# what is a good board



## Guest (Nov 29, 2007)

i was wondering what would be a good board to get this year i want to do mostly park and jibing but want to do powder once and a while a build huge kickers and just fly i want to know what would be a good board and a setup i was leaning towards the k2 www with the k2 formula bindings and the k2 raider boa or darako boots i was wondering if this was a good setup or if there is something else out there better in the same price range.

here is the link to the k2 www web site K2 Snowboards 07/08

would this be better in the burton jr chopper that i rode last year

i was wondering how easy a snowboard would break because i would want to spend about 400 dollars on a board and have it snap how strong are they?


----------



## Guest (Nov 29, 2007)

if you really want a k2 board, which is suggest they make good product, then the last thing you want for the kind of riding you want to do is www, or a boot with that low of support and performance. 

if you want k2, get the believer. its the new twin all mountain this year. it copied the society from ride and the alibi from atomic but is a little different. youll get the pop and response in speeds you want with seriously no chatter. i rode this at the demo days for my work and its so much fun. and of course its a twin with an easy flex so it's fine for park. its light, and can ride it in the back country real smooth. not the ideal powder board, but for all around versatility for one board, the k2 believer is what you want....anything cheaper would be a waste of money. its $50 more retail over the darkstar. 

but if you can't afford $450, get no less the $400 darkstar that won alot of awards this year. the w is just a jib board you beat up at local parks and offers NOTHING as far as performance. look at the specs on that website you posted and you'll understand what i'm talking about. 

hope that helped.

## DATA ENTRIES
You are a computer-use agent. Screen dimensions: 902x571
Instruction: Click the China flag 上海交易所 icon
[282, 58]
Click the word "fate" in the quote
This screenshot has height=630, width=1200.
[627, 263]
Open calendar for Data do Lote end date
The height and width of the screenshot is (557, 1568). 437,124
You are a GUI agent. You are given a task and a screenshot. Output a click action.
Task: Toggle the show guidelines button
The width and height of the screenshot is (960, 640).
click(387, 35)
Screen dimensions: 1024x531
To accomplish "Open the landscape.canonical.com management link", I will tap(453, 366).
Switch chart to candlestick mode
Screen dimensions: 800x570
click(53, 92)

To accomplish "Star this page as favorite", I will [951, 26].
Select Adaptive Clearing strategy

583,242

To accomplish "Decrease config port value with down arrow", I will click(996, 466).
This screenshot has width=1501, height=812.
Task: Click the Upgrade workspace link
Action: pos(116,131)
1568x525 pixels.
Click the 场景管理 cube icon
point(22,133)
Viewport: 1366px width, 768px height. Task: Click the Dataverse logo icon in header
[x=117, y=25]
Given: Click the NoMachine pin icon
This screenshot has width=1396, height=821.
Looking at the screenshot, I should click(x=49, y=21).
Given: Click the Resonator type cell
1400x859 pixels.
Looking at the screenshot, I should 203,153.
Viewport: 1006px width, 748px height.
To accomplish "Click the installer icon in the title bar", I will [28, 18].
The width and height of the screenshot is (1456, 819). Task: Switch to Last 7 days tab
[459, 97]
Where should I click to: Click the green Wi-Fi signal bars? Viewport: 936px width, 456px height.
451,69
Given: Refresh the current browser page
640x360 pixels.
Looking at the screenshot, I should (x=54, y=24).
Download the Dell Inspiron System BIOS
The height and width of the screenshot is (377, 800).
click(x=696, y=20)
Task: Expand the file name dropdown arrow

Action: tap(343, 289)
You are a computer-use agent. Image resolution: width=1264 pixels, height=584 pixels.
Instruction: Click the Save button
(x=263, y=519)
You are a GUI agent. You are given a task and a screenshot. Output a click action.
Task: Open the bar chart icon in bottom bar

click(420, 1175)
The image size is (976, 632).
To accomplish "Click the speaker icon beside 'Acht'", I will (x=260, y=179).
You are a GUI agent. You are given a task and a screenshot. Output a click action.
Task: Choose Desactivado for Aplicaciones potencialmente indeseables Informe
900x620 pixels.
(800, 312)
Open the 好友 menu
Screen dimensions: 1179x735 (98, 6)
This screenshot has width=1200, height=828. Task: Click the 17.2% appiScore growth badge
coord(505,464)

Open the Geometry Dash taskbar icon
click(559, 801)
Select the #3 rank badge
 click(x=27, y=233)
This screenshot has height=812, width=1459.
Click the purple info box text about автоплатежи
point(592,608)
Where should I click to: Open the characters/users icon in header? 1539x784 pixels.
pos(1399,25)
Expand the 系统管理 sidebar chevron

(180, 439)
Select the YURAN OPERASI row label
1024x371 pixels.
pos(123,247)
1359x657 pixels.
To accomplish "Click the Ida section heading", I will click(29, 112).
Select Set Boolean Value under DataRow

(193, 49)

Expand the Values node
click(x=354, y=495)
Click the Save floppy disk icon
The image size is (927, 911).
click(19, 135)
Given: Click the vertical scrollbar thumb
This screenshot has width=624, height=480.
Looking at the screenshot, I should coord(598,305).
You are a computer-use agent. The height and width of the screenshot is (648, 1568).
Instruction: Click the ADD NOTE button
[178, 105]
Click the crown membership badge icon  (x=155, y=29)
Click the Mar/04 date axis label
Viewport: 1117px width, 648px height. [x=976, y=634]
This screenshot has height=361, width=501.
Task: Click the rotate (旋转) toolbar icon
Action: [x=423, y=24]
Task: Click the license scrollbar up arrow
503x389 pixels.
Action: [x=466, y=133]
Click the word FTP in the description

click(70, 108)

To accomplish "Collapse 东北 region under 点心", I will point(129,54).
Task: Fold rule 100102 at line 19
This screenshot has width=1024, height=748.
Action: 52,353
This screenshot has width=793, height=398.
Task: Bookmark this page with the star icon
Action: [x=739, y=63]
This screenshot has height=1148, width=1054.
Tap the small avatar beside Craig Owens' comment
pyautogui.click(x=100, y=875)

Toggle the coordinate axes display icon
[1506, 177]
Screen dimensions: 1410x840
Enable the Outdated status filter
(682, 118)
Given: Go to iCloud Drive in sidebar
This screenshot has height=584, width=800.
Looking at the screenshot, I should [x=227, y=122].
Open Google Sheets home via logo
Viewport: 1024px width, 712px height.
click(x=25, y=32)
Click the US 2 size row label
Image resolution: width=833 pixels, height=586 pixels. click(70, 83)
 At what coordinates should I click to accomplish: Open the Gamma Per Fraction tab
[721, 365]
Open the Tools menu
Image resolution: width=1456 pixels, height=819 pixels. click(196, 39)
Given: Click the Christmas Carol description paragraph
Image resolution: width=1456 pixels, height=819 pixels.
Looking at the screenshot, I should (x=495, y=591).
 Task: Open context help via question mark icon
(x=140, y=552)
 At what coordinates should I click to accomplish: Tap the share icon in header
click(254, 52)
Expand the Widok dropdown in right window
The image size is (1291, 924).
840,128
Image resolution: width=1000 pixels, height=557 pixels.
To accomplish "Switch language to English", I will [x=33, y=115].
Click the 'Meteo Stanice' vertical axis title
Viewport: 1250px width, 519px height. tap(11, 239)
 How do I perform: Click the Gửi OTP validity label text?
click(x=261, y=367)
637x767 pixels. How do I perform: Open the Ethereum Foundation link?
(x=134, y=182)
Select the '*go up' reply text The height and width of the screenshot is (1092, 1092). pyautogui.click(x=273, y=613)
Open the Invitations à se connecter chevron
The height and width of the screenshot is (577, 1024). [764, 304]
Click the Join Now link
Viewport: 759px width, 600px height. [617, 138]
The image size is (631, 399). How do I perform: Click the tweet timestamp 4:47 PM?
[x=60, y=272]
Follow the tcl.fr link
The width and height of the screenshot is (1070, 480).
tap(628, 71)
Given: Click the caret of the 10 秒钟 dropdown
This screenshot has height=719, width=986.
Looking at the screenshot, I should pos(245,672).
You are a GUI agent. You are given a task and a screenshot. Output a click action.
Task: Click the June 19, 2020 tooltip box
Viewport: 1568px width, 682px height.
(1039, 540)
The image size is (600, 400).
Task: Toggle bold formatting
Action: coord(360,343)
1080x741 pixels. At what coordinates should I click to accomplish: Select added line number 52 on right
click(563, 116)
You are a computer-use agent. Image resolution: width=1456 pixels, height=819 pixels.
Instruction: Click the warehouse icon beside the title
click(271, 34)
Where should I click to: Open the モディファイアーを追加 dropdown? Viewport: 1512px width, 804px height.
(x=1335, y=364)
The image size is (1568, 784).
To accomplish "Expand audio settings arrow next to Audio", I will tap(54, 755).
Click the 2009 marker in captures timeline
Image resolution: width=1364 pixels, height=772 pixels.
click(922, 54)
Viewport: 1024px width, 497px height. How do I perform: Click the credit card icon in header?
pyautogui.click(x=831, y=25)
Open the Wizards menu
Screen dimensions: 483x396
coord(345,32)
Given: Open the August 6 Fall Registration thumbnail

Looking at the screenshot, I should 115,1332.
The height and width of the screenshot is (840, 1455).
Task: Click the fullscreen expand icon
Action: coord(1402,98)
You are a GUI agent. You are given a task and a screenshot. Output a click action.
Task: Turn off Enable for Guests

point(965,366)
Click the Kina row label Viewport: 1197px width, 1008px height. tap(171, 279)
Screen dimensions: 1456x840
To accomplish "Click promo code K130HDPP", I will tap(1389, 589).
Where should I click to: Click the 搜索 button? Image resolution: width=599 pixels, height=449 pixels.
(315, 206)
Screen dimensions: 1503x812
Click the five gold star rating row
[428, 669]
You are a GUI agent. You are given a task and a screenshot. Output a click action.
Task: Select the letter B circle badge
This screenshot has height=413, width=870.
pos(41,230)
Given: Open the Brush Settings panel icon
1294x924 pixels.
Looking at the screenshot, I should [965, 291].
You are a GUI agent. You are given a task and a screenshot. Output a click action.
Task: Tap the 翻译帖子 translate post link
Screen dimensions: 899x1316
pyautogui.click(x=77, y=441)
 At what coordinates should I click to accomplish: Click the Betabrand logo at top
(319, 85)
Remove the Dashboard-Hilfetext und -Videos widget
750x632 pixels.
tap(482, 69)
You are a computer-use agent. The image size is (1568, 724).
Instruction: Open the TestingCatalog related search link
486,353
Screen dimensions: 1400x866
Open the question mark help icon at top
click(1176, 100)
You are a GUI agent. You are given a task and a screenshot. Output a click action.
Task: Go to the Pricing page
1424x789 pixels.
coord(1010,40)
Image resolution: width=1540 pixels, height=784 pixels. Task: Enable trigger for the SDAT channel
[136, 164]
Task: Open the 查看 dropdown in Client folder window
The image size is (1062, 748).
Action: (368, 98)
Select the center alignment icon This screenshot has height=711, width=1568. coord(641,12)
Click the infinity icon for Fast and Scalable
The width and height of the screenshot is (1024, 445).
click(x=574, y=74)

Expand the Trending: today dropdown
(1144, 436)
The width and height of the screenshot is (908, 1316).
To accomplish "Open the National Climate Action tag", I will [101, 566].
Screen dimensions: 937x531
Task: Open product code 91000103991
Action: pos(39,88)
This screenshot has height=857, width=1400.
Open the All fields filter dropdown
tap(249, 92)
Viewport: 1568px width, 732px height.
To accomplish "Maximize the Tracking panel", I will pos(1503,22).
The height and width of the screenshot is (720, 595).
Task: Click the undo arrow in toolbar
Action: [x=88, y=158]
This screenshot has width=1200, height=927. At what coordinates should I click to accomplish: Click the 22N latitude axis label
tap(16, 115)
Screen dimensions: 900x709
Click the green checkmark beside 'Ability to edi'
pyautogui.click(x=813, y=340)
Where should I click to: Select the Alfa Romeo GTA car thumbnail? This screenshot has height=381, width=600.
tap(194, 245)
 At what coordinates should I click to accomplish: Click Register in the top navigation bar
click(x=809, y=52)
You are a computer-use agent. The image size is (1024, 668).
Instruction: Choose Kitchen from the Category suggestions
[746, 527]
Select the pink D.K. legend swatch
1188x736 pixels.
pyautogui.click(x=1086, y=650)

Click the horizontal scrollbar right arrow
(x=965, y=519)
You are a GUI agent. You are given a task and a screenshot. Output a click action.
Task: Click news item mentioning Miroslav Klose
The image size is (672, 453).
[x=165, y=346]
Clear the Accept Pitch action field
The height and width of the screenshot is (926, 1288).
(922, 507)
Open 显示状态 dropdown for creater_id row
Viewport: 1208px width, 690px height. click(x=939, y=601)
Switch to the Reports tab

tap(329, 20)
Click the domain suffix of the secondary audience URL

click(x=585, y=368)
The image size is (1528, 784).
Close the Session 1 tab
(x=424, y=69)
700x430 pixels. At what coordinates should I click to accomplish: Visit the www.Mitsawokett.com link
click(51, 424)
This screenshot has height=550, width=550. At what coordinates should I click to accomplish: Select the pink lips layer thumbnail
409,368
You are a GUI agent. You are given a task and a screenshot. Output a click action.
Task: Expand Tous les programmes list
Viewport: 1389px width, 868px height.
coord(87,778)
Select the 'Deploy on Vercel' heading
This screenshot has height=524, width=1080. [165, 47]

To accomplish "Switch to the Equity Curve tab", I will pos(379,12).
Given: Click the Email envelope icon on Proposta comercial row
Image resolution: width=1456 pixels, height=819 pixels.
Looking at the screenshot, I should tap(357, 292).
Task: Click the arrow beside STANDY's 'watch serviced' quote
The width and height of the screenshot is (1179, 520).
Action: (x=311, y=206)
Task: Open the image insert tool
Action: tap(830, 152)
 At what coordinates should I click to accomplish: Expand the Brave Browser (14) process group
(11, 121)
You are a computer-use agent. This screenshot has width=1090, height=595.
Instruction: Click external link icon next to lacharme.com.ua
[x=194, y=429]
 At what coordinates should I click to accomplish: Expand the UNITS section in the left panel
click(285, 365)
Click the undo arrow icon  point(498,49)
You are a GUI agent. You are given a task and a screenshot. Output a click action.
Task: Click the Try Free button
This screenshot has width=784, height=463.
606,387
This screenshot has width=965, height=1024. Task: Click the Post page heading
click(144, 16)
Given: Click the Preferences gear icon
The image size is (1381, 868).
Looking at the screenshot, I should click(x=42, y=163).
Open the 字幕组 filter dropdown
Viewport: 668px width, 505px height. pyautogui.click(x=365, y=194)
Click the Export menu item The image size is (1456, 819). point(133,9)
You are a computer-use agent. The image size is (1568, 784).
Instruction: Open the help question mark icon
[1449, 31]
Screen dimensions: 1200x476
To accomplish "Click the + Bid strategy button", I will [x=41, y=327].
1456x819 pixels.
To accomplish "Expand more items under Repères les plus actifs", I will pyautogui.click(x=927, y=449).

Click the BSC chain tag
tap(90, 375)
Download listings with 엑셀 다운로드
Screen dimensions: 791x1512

## WORK INSTRUCTIONS
According to the reply in the snowboard thread above, why is the K2 Believer suitable for park riding? Answer in one to three sentences.

## EXERCISE OUTPUT
The reply says the Believer is a twin with an easy flex, so it is fine for park.